> [TASK REQUIREMENTS]: Which lines of the data hold the word "Given"? Copy all of them.

Records from a data source
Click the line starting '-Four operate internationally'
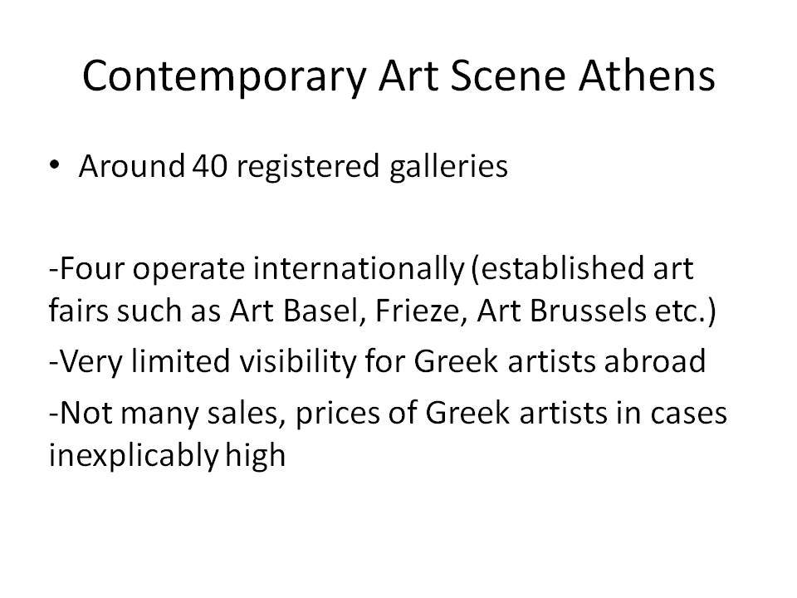The height and width of the screenshot is (598, 797). pyautogui.click(x=371, y=268)
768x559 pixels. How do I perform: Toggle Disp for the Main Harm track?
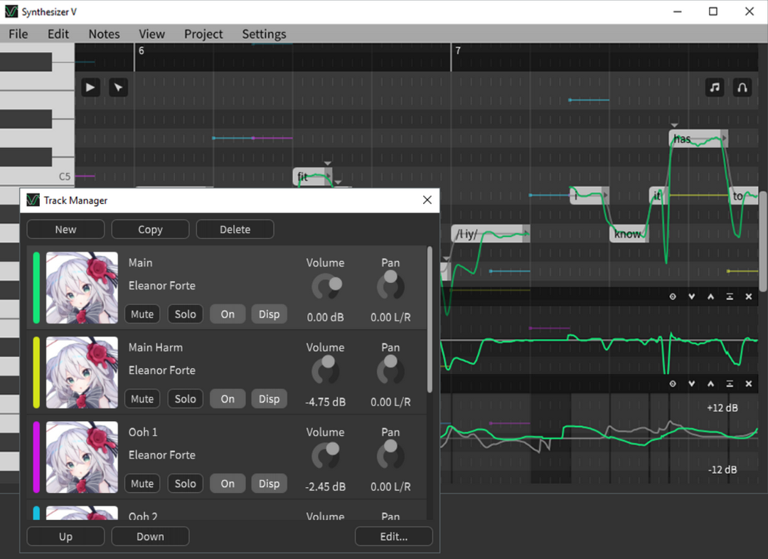pyautogui.click(x=269, y=399)
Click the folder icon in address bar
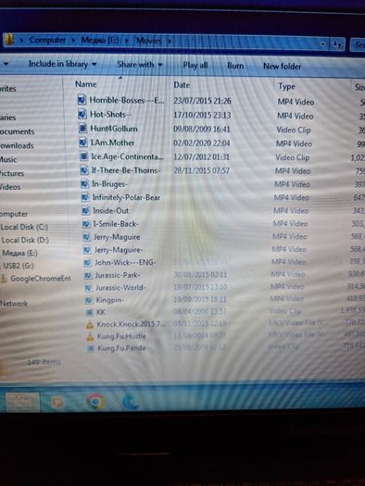The height and width of the screenshot is (486, 365). [x=10, y=40]
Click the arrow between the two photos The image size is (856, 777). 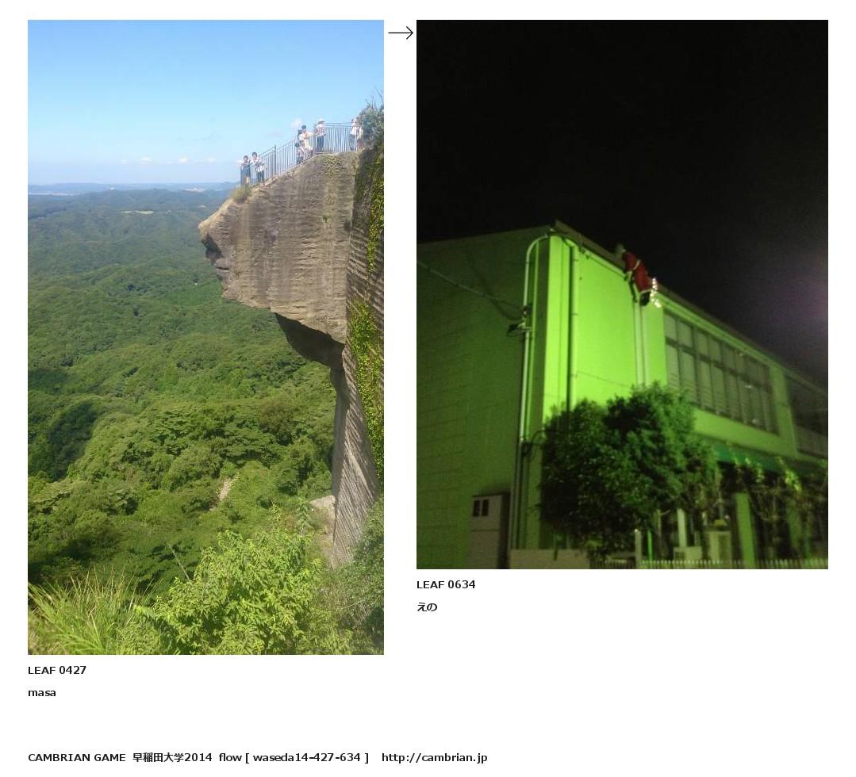[401, 33]
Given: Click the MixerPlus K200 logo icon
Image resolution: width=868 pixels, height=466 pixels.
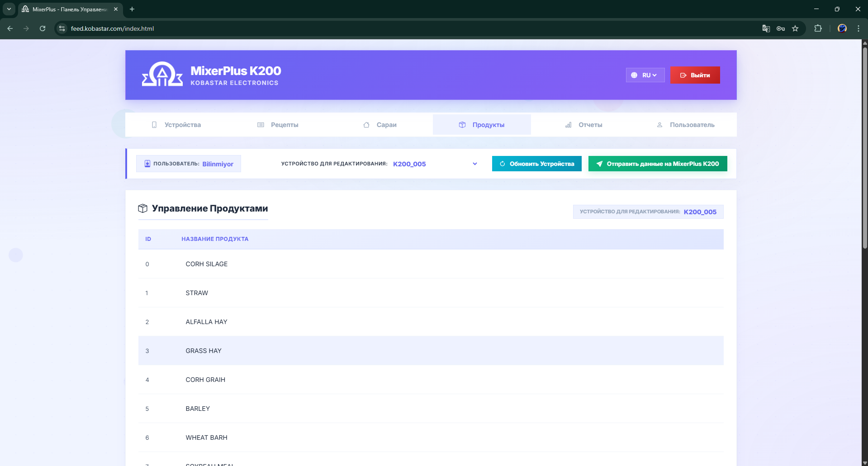Looking at the screenshot, I should (x=162, y=75).
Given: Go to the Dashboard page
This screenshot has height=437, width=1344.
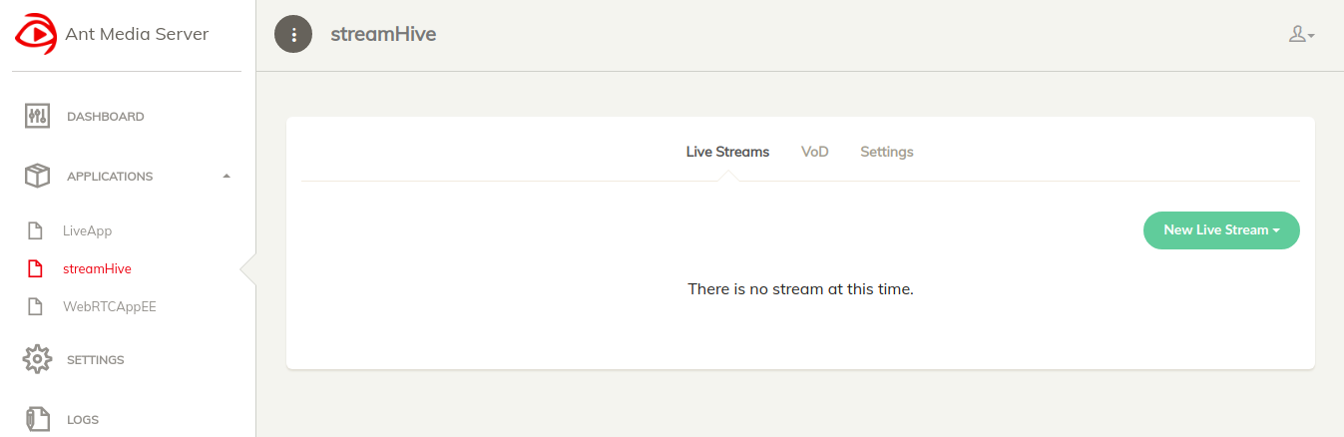Looking at the screenshot, I should (106, 117).
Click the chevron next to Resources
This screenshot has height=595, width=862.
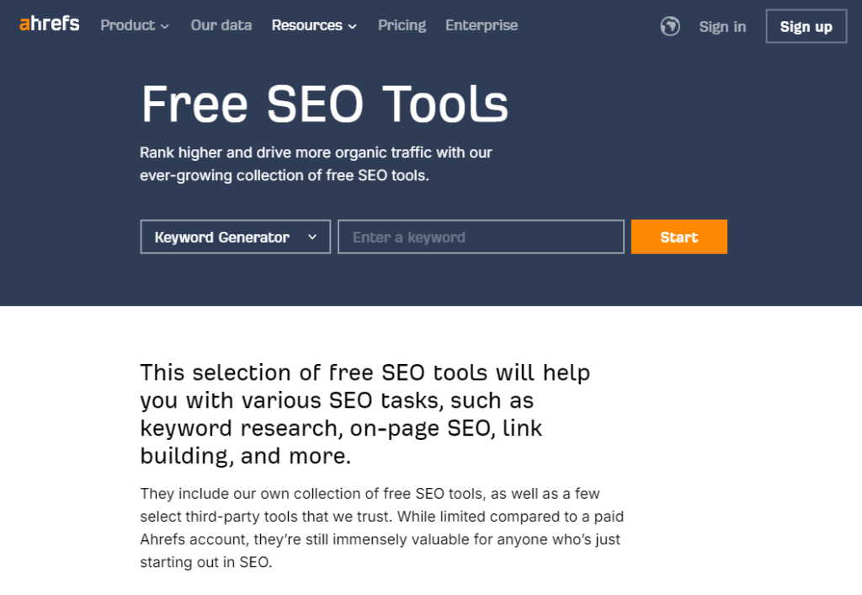(x=352, y=26)
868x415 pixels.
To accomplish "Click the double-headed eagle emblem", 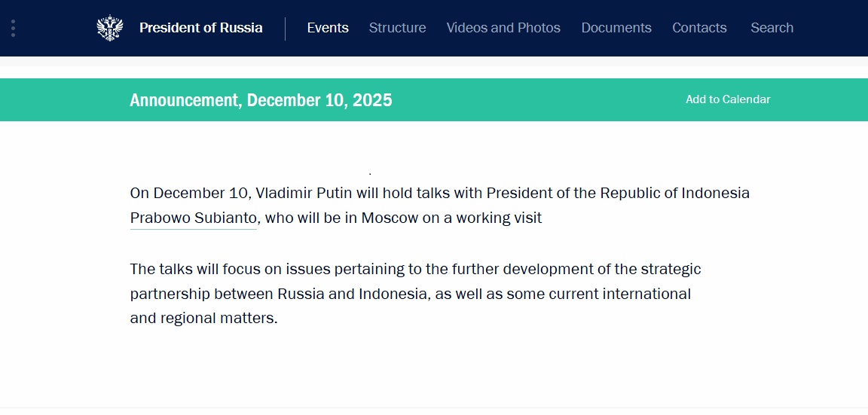I will click(x=110, y=28).
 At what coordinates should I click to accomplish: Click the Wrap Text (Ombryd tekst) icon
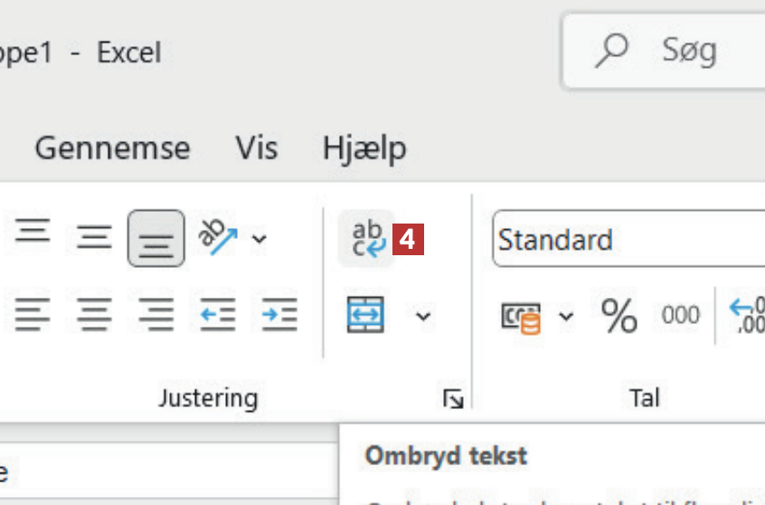pos(366,239)
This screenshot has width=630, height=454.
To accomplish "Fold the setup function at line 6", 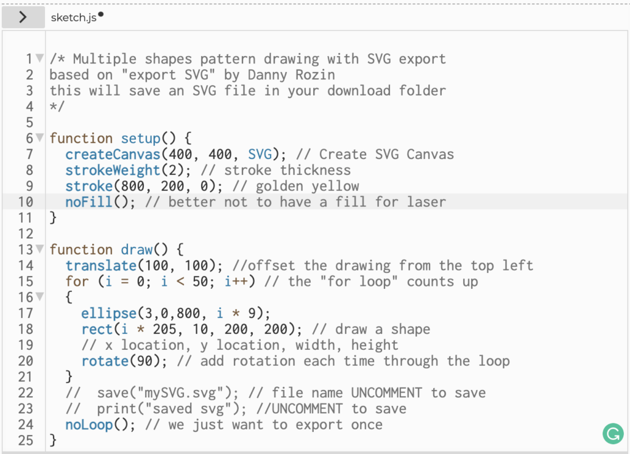I will (39, 138).
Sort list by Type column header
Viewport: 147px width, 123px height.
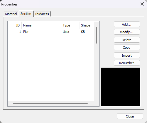click(x=70, y=25)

> [WRITTEN SOLUTION]:
Given: Click the MixerPlus K200 logo icon
Given: Go to the Dashboard page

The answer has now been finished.